5. Ook biedt de Wge niet noodzakelijkerwijs altijd een “juridisch sterkere bescherming” dan een bewaarbedrijf om de volgende reden. Volgens het consultatiedocument “behoudt de cliënt van de beleggingsonderneming [overeenkomstig het bepaalde in de Wge] het juridisch eigendom over zijn financiële instrumenten”. Wij leiden hieruit af dat de AFM van mening is dat een cliënt een goederenrechtelijke aanspraak jegens zijn beleggingsonderneming heeft in het systeem van de Wge. Daarmee zijn wij het graag eens. Een cliënt “behoudt” echter geen “juridisch eigendom”

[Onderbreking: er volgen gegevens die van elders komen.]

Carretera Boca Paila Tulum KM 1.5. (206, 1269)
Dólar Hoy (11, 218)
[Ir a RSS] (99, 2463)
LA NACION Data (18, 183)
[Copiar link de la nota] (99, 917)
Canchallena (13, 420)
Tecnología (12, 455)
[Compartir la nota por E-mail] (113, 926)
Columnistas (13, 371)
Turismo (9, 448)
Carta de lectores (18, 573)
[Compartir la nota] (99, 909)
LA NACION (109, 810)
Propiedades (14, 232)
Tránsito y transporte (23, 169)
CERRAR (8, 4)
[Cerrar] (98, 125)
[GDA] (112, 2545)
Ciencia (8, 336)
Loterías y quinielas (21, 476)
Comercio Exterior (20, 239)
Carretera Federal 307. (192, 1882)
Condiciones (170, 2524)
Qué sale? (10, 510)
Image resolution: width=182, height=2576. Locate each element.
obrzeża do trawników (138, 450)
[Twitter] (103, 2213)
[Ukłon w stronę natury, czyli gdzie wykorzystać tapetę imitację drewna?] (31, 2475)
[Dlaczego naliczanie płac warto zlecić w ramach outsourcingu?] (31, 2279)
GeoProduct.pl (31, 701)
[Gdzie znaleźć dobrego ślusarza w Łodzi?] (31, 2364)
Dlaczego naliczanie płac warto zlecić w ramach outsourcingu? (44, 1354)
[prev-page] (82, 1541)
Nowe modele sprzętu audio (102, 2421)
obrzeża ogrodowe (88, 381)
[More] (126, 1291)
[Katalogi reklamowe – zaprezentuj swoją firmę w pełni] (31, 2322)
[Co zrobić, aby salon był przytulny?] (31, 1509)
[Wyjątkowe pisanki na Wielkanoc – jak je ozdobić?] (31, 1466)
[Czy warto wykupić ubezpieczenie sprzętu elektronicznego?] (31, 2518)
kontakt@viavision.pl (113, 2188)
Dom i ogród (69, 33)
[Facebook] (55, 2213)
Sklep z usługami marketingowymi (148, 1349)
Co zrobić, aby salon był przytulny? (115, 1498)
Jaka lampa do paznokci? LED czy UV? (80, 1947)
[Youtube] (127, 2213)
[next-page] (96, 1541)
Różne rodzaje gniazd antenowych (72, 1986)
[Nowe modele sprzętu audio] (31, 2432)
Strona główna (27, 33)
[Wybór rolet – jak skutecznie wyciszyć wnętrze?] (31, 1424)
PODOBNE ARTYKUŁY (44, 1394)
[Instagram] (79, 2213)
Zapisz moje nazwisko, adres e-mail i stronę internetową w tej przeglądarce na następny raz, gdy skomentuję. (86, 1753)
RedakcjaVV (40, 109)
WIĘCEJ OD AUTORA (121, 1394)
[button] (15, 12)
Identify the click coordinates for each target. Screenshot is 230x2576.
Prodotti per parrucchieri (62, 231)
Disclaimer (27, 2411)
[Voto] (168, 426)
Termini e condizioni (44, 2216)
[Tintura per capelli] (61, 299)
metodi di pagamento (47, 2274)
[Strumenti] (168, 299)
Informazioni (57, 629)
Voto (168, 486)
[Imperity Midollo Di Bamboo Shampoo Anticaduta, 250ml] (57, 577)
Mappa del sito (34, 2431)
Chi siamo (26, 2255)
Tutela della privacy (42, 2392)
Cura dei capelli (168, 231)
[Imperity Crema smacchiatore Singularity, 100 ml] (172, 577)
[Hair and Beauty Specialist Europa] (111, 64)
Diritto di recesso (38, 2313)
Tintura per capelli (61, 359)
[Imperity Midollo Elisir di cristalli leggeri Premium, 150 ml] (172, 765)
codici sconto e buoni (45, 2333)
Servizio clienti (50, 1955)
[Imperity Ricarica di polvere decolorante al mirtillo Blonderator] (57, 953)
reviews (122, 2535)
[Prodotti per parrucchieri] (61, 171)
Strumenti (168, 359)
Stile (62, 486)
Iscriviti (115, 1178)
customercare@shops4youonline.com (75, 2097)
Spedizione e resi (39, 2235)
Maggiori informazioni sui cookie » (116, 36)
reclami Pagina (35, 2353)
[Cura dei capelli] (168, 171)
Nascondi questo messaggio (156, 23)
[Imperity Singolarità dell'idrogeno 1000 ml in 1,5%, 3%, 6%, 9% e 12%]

in dat systeem. Als een cliënt effecten in het systeem van de Wge inbrengt, verliest hij namelijk zijn eigendomsrecht ten aanzien van die effecten en wordt dat recht van rechtswege omgezet in een mede-eigendomsrecht op basis van de Wge.

5

Een cliënt heeft dan op grond van art. 12 Wge als

“deelgenoot” een aandeel in een gemeenschap die wordt gevormd door alle (aanspraken op) effecten van dezelfde soort die de desbetreffende beleggingsonderneming voor haar cliënten (en zichzelf) houdt. Dat heeft als belangrijk gevolg dat als zich – bijvoorbeeld in faillissement van de beleggingsonderneming – een eventueel tekort in die gemeenschap voordoet, de cliënten gezamenlijk dat tekort moeten dragen (ook wel bekend als het fellow customer risk, zie art. 27 Wge).

6. Uit het consultatiedocument leiden wij af dat de AFM meent dat de aanspraak van de belegger in het systeem van de effectenbewaarbedrijven, anders dan in het systeem van de Wge, van verbintenisrechtelijke aard is.

Ook daarmee zijn wij het graag eens. Anders dan de AFM betoogt, betekent dit echter niet dat “de cliënt (theoretisch) het risico [loopt] zijn financiële instrumenten kwijt te raken in geval van faillissement”, terwijl

“de cliënt bij Wge-bewaring het juridisch eigendom over zijn financiële instrumenten behoudt”. De verbintenisrechtelijke aard van de aanspraak van de cliënt in het systeem van bewaring met een effectenbewaarbedrijf brengt namelijk mee dat hij als concurrent schuldeiser moet delen in de opbrengsten (en dus: eventuele tekorten) van het bewaarbedrijf met de overige schuldeisers van dat bewaarbedrijf. Op grond van de statuten van het bewaarbedrijf zouden die overige schuldeisers geen andere moeten kunnen zijn dan mede-cliënten.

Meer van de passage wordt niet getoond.